AppleInsider may earn an affiliate commission on purchases made through links on our site.
As Apple continues to fight against unionization in Apple Stores, staff reveal how they are being driven to seek union help in what used to be the best job in retail.
Apple truly changed the face of retail with the original Apple Stores in 2001,
"The center half of the store — literally half of the store — is devoted to solutions," said Steve Jobs in a promo video at the time. "Because people don't just want to buy personal computers any more, they want to know what they can do with them."
That focus on the customer rather than pushing products and upselling configurations is what made the Apple Store stand out. And it is now what staff are saying is gone.
Bloomberg interviewed a number of Towson Apple Store staff and was consistently told that the stores had become, as one said, just retail, "BS... it's just crafted in a prettier package."
"When I started with the company," said Kevin Gallagher from the Towson store that recently unionized despite great pressure from Apple, "it felt like the only number that they worried about was your customer service score. [Now] they're looking to milk every last cent out of every square foot."
"It kind of killed my spirit a little bit," Graham DeYoung, a 15-year employee at the Towson store, told the publication. "As a technician, my heart is to fix your shit. That's what I want to do. But what I'm encouraged to do is to say, 'Well, this is what your phone is worth for a trade-in.'"
The Towson store in Maryland reportedly used to have a "giant laminated photo of a tree" in the staff break room, where workers had to put a stick-on label every time they made a sale. The stickers had to include a device serial number so the claim could be checked.
"The tree pushed people to want to upsell," said the same store's Tyra Reeder. "You have to focus on your numbers being perfect."
Apple Towson ultimately unionized after Apple reportedly regularly asked for feedback and allegedly never responded to it. Ideas were "bubbled up" to management and forgotten.
"It's like writing a letter to Santa," said employee Eric Brown. "Pretty much just like an empty slot that leads to a fire pit."
Apple's anti-union measures
Apple is being investigated by the US National Labor Relations Board over allegations of union-busting at at New York store, and Towson staff told Bloomberg how they had seen the same thing.
Mandatory anti-union meetings were held, in which managers echoed senior vice president of retail and human resources Deirdre O'Brien's stance. She has previously said "I worry about what it would mean to put another organization in the middle of our relationship."

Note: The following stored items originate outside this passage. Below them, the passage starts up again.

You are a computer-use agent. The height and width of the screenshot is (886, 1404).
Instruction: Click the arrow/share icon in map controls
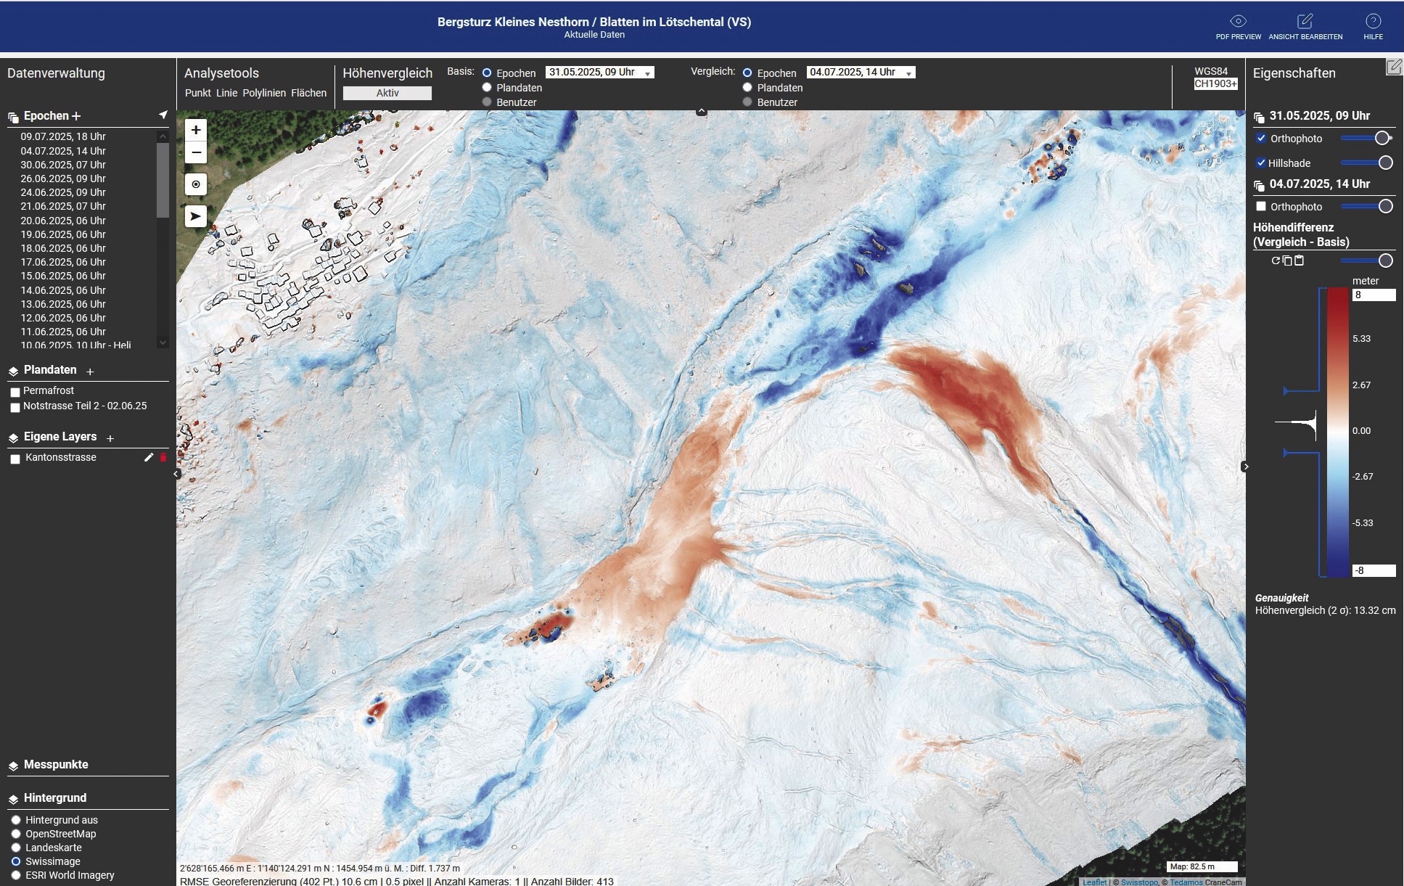(194, 216)
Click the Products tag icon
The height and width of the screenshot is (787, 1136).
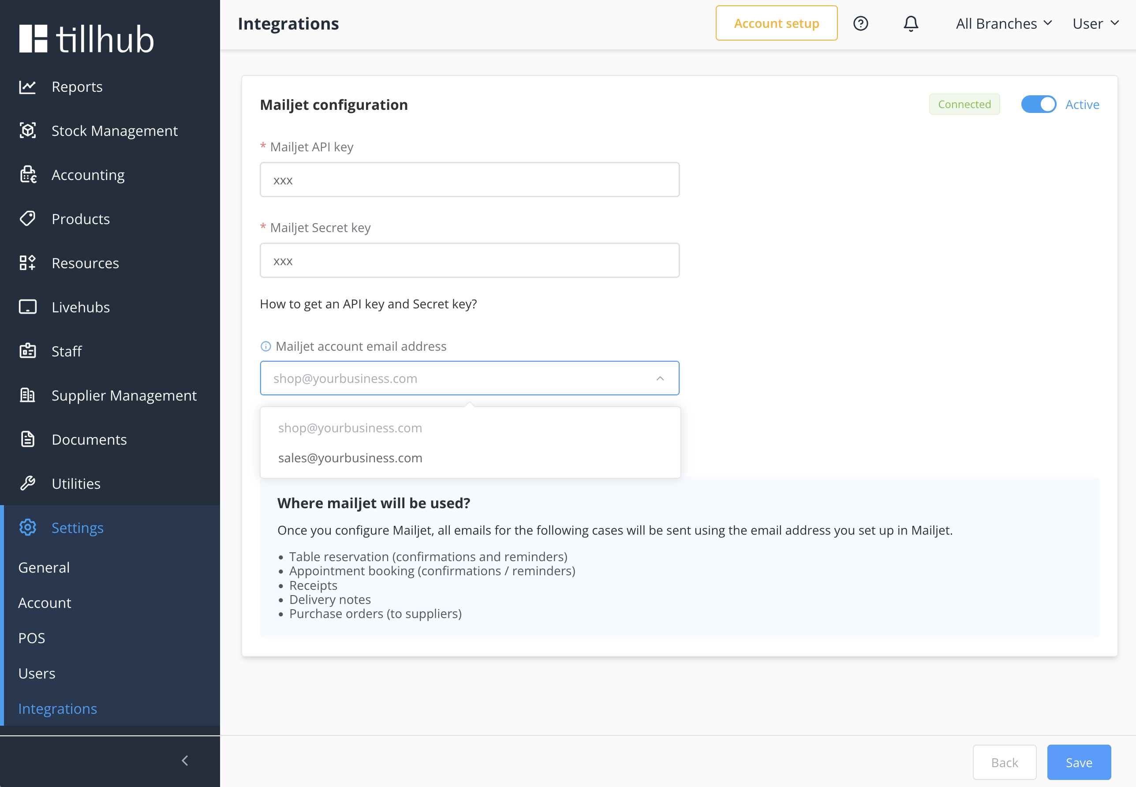28,218
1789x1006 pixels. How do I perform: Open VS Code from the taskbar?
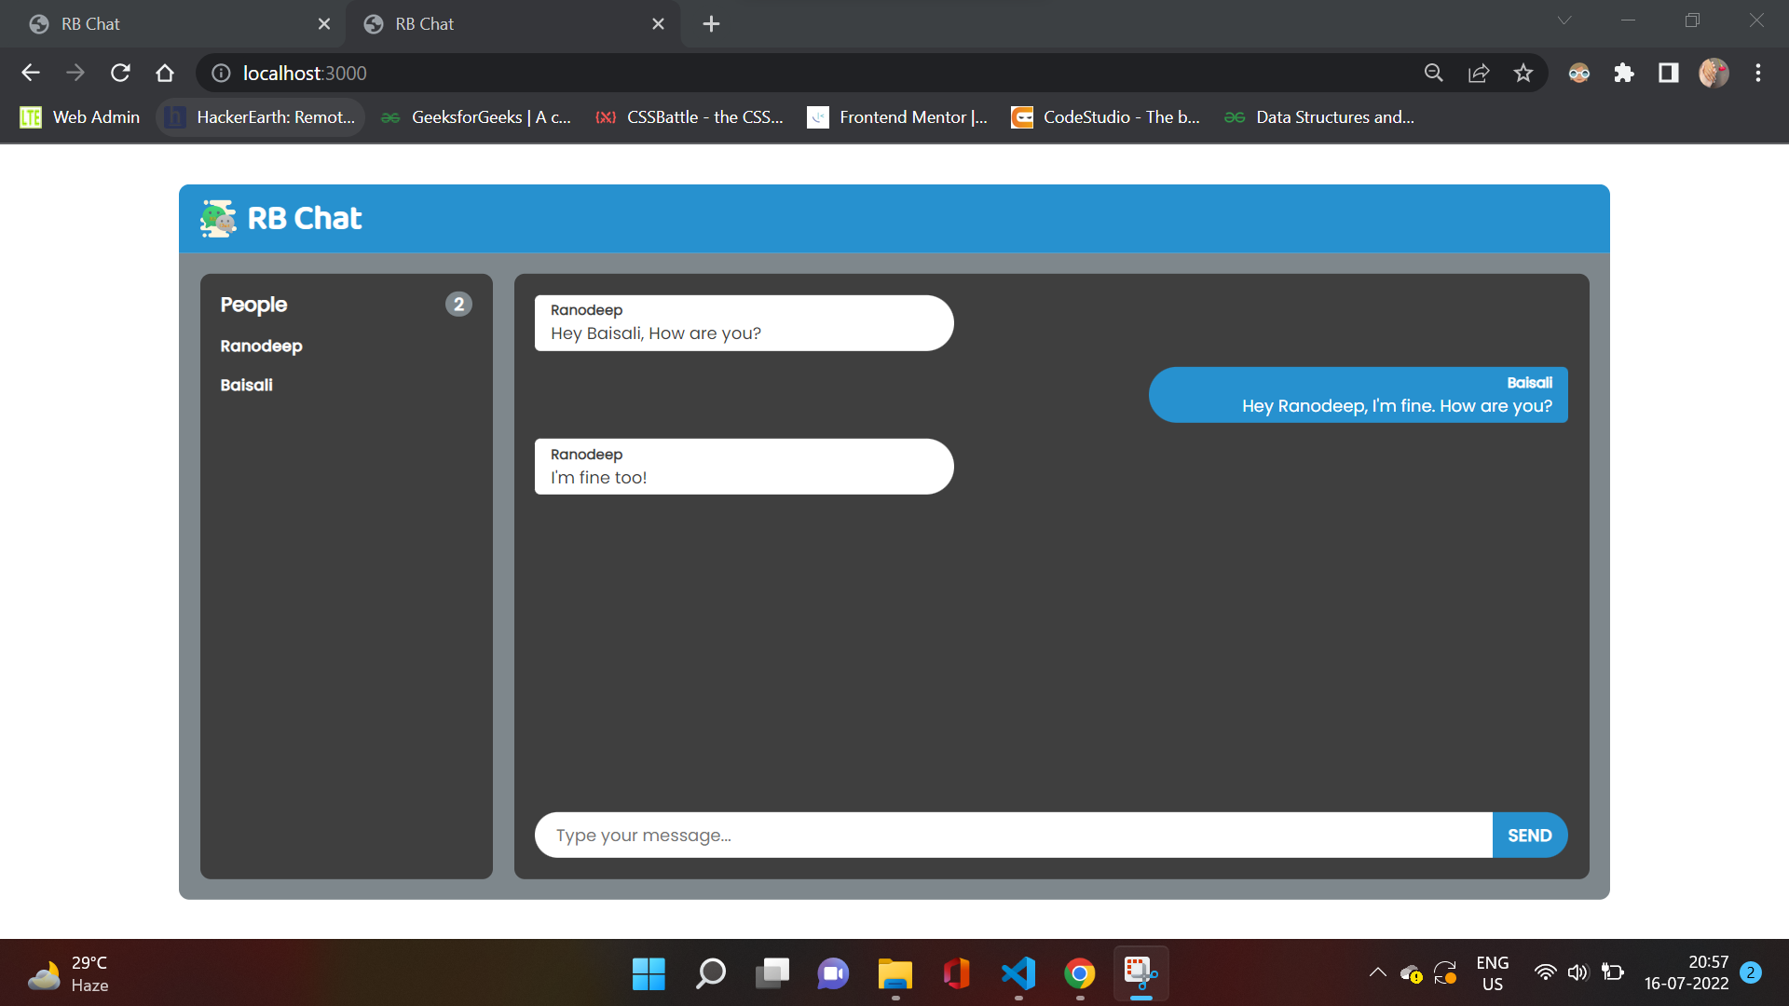click(1018, 973)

Apple Genius Derrick Bowles, who now advises pro-union Apple retail workers, says that managers said the same thing in more blunt ways. "If I have a problem with my wife," Bowles quoted one manager as saying, "I don't go talk to my mistress."

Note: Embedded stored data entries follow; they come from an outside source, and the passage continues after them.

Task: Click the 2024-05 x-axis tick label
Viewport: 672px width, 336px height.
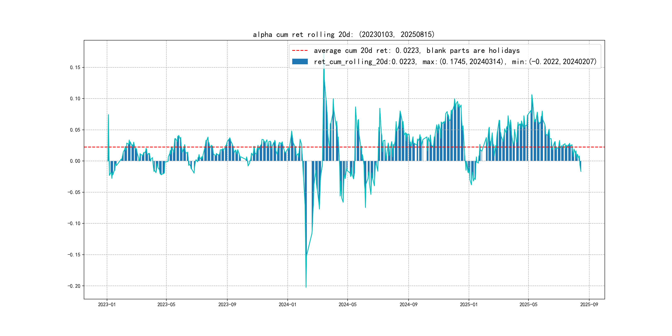Action: (347, 304)
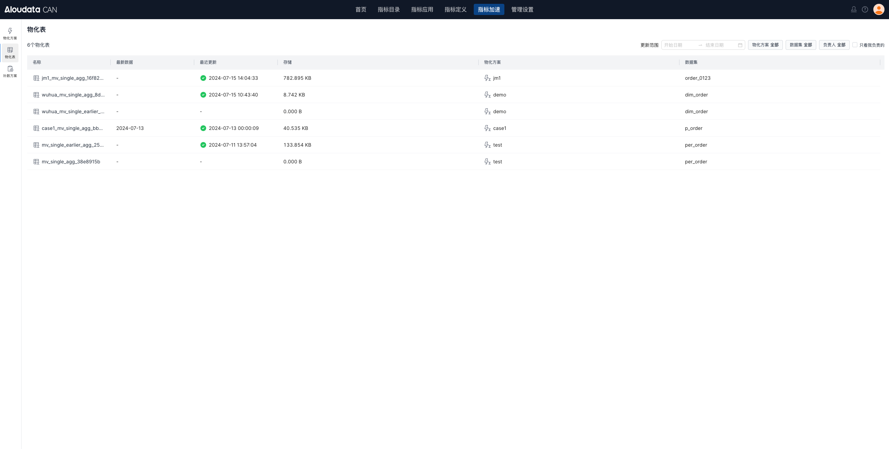The width and height of the screenshot is (889, 449).
Task: Expand the 数据集 全部 filter dropdown
Action: (x=801, y=45)
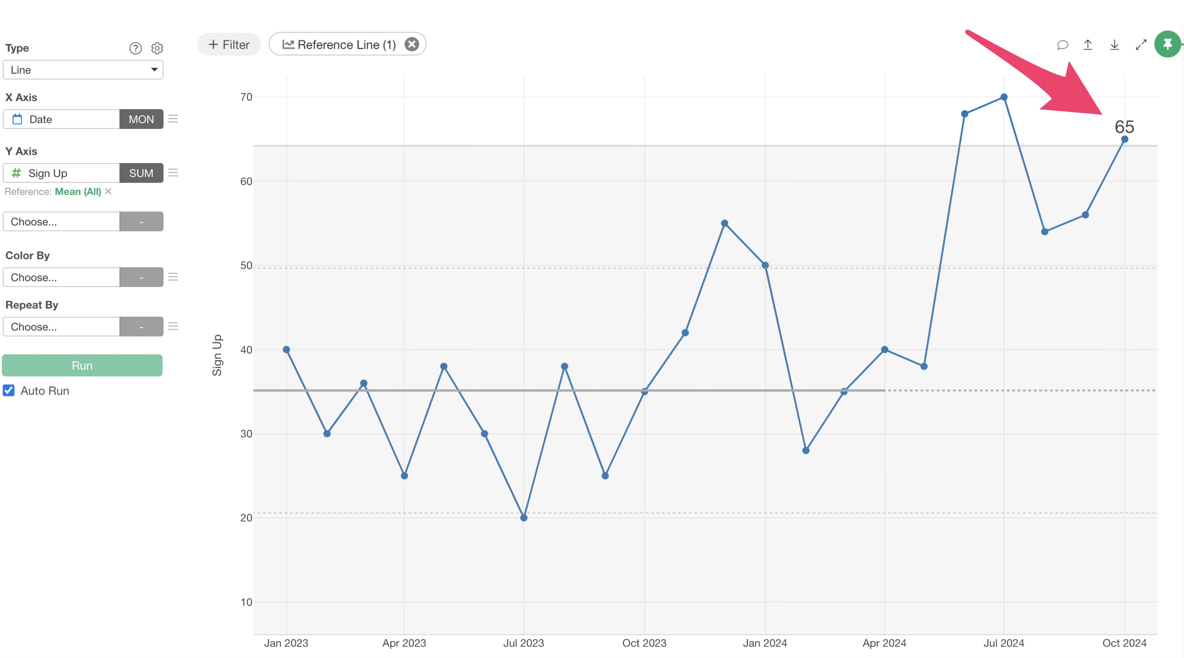Image resolution: width=1184 pixels, height=658 pixels.
Task: Expand chart to fullscreen
Action: point(1141,45)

Reportedly, a Black manager cited union racism of the 19th century as a reason to not join. She is said to have touched her skin and said: "[unions] don't care about us."

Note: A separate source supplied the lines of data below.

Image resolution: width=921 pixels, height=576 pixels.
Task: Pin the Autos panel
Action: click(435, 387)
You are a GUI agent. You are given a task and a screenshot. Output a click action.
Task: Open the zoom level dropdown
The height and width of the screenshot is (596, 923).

"We remain committed, as always, to delivering the excellent Apple experience — for our customers, our team members, and the communities we serve," Apple told Bloomberg. "Our retail and online teams connect with customers to help them get the most out of their products and ensure they receive an unparalleled level of support."
"We're proud to offer our teams exceptional benefits and strong compensation," continued the company, "including new family support and education programs."
Apple recently raised its hourly pay from $20 to $22, following increased moves to unionize. The Towson Store's laminated tree was taken down after that store successfully unionized.
It's not only retail staff who have been complaining about working conditions at Apple, but ex-Apple software engineer Cher Scarlett told Bloomberg that there is a difference. While many software workers have left Apple to find better conditions, she says retail staff have "been experiencing these kinds of issues for a long time, and they want them to be addressed, and they want to stay."